Data items:
::::::::
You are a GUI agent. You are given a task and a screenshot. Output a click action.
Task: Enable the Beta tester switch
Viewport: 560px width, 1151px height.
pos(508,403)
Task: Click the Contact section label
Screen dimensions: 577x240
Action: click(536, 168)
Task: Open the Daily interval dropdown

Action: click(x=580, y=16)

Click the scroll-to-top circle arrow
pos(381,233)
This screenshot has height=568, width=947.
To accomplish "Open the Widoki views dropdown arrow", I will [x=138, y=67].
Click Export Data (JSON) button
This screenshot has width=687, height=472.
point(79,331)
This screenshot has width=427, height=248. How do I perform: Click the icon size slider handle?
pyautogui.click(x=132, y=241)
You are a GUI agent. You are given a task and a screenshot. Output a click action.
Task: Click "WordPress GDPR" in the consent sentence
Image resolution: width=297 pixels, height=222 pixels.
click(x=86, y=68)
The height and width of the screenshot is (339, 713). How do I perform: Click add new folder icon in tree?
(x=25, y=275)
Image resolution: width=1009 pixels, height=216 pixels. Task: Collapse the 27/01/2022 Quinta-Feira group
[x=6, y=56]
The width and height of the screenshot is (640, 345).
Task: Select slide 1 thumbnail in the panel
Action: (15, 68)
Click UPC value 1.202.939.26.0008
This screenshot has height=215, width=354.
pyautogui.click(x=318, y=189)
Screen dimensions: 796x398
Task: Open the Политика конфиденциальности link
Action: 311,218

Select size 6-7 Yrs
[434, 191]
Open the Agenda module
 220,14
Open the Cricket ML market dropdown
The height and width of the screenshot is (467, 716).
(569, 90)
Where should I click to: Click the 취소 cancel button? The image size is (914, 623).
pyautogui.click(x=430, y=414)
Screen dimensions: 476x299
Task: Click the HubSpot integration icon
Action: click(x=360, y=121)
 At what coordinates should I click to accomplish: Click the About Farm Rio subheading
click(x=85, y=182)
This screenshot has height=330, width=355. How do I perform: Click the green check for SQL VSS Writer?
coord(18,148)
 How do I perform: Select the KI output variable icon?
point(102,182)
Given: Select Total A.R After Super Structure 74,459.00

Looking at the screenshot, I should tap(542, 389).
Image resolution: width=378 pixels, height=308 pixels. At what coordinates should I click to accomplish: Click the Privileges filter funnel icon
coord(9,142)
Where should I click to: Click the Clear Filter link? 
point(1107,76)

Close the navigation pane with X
::::::::
Exercise brief:
All lines above are to be transcribed exactly.

Your response:
You are a GUI agent. You are given a task and a screenshot. Output a click action.
Task: Enable the Beta tester switch
Viewport: 560px width, 1151px height.
pos(508,403)
Task: Click the Contact section label
Screen dimensions: 577x240
Action: click(536, 168)
Task: Open the Daily interval dropdown

Action: click(x=580, y=16)

Click the scroll-to-top circle arrow
pos(381,233)
This screenshot has height=568, width=947.
To accomplish "Open the Widoki views dropdown arrow", I will [x=138, y=67].
Click Export Data (JSON) button
This screenshot has width=687, height=472.
point(79,331)
This screenshot has width=427, height=248. How do I perform: Click the icon size slider handle?
pyautogui.click(x=132, y=241)
You are a GUI agent. You are given a task and a screenshot. Output a click action.
Task: Click "WordPress GDPR" in the consent sentence
Image resolution: width=297 pixels, height=222 pixels.
click(x=86, y=68)
The height and width of the screenshot is (339, 713). How do I perform: Click add new folder icon in tree?
(x=25, y=275)
Image resolution: width=1009 pixels, height=216 pixels. Task: Collapse the 27/01/2022 Quinta-Feira group
[x=6, y=56]
The width and height of the screenshot is (640, 345).
Task: Select slide 1 thumbnail in the panel
Action: (15, 68)
Click UPC value 1.202.939.26.0008
This screenshot has height=215, width=354.
pyautogui.click(x=318, y=189)
Screen dimensions: 796x398
Task: Open the Политика конфиденциальности link
Action: 311,218

Select size 6-7 Yrs
[434, 191]
Open the Agenda module
 220,14
Open the Cricket ML market dropdown
The height and width of the screenshot is (467, 716).
(569, 90)
Where should I click to: Click the 취소 cancel button? The image size is (914, 623).
pyautogui.click(x=430, y=414)
Screen dimensions: 476x299
Task: Click the HubSpot integration icon
Action: click(x=360, y=121)
 At what coordinates should I click to accomplish: Click the About Farm Rio subheading
click(x=85, y=182)
This screenshot has height=330, width=355. How do I perform: Click the green check for SQL VSS Writer?
coord(18,148)
 How do I perform: Select the KI output variable icon?
point(102,182)
Given: Select Total A.R After Super Structure 74,459.00

Looking at the screenshot, I should tap(542, 389).
Image resolution: width=378 pixels, height=308 pixels. At what coordinates should I click to accomplish: Click the Privileges filter funnel icon
coord(9,142)
Where should I click to: Click the Clear Filter link? 
point(1107,76)

Close the navigation pane with X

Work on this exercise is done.